Is anybody tiring of Microsoft's rhetoric? The Microsoft schtick is getting tiresome. For the past 10 years the Microsoft way of doing business has been to promise everything for delivery tomorrow and hope that nobody will focus on the flaws that permeate its software today.
In keeping with this worn-out formula, Microsoft at Comdex this month will attempt to drum up enthusiasm for the next iterations of Windows 2000 by releasing preview packs that system vendors will make available to customers.
Any corporate customer planning on actually using those systems for anything other than research, should have their head examined. None of these offerings are anywhere close to being ready for prime time, and by the time they are, the number of pressing year 2000 issues facing your organisation will preclude you from deploying these systems well past January 2000.
And if you have any delusions about the viability of these offerings, just take a look at what's happening with Microsoft's existing software.
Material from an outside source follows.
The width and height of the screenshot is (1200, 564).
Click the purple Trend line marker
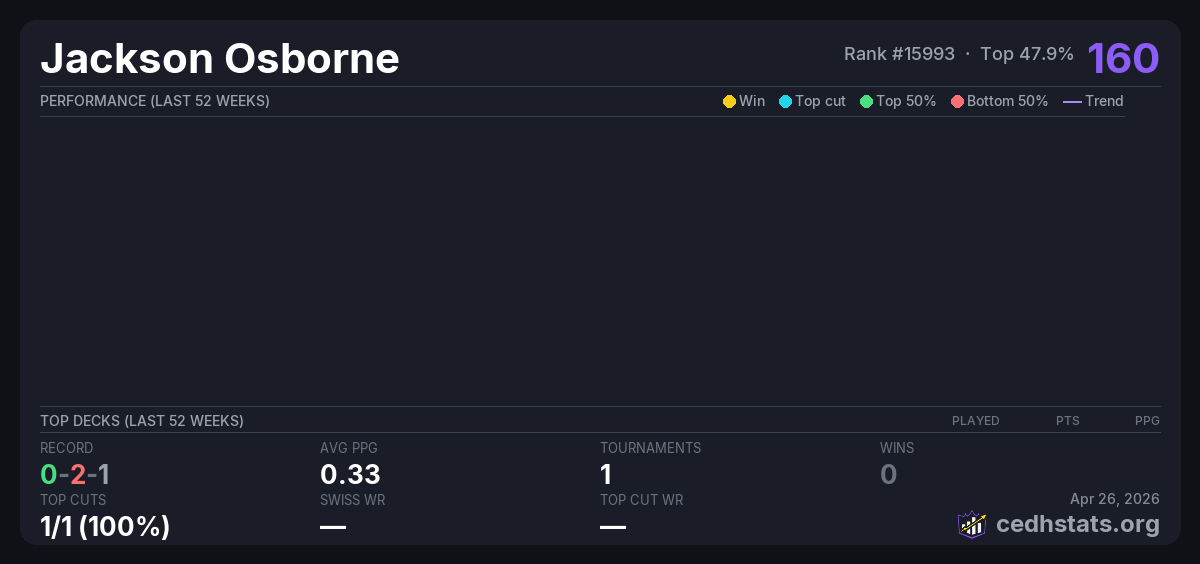(x=1072, y=101)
Slipping schedules, faulty service packs, and inane solutions to the Y2K problem are rapidly turning Microsoft into the gang that couldn't shoot straight.
In some ways this is all kind of ironic because one of the biggest knocks against Microsoft is its inability to build software that is seamlessly compatible with third-party applications. It would seem that Microsoft can't even build software that is compatible with its own software. Of course, the latest proceedings from Washington would indicate that Microsoft does all of this in the interest of the consumer, which must mean that the average corporate IT department must not be included in the definition of the word "consumer".
So the real question that all these events would seem to raise is, has Microsoft begun to spin dangerously out of control or is the world simply too enamoured to care about the spiralling time and money costs associated with managing Windows platforms?